Magic Leap of faith

I’ve covered some news regarding Magic Leap a few times here on the blog. You can skim the posts here. I’ll pull a quote from something I wrote in the summer of 2018:

But I do think Magic Leap is playing a dangerous game with the hype machine. They should try to lower expectations before their consumer or business devices hit the market. This way when the press covers them the reviews will be glowing rather than lukewarm.

Rather than try to lower expectations they went nearly completely silent. And everything they’ve uploaded to YouTube was confusing, boring, and showed almost nothing. So odd.

Well, now they are trying to sell after trying to have a big exit to Facebook.

Just a quick rant regarding valuations, raising a bunch of money, and hype… if I may.

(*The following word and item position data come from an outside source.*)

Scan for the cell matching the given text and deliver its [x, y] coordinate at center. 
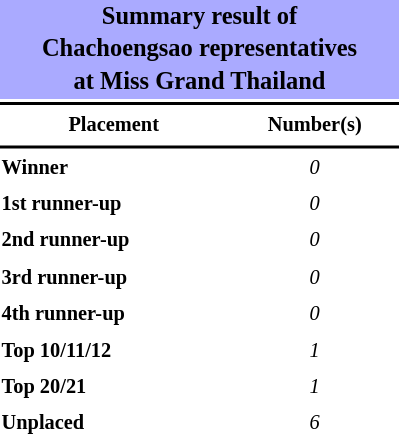
Placement [114, 125]
2nd runner-up [114, 241]
Number(s) [314, 125]
1st runner-up [114, 204]
4th runner-up [114, 314]
Winner [114, 168]
Summary result ofChachoengsao representativesat Miss Grand Thailand [200, 50]
3rd runner-up [114, 278]
Top 20/21 [114, 387]
Top 10/11/12 [114, 351]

Magic Leap played this wrong from the jump. Yes, VR is an issue that has taken, and will take a lot more, money to solve. There is no way around it. However, you don’t need to blow the money into the wind either. You can get a core team, even a well paid team, and iterate. Oculus seems to have done that to some degree – even though they were able to secure a large exit to Facebook.

Second, if you raise a huge amount of money you very quickly eliminate the possible acquisition targets for your company (if you want to exit in that way). There are a lot of companies in the world that can afford to acquire a company for $10M-$100M. There are relatively few that can for $10B+.

Third, if you hype up your technology as much as Magic Leap has, almost any demonstration they were able to do would lead to a “this is what you’ve spent billions on?” type of reaction.

If Magic Leap has solved any big technical hurdles for VR I sincerely hope those solutions make it into the market in some way – either through a fire sale, open source, whatever. But I do hope the company itself goes belly up to show others this isn’t how you do this.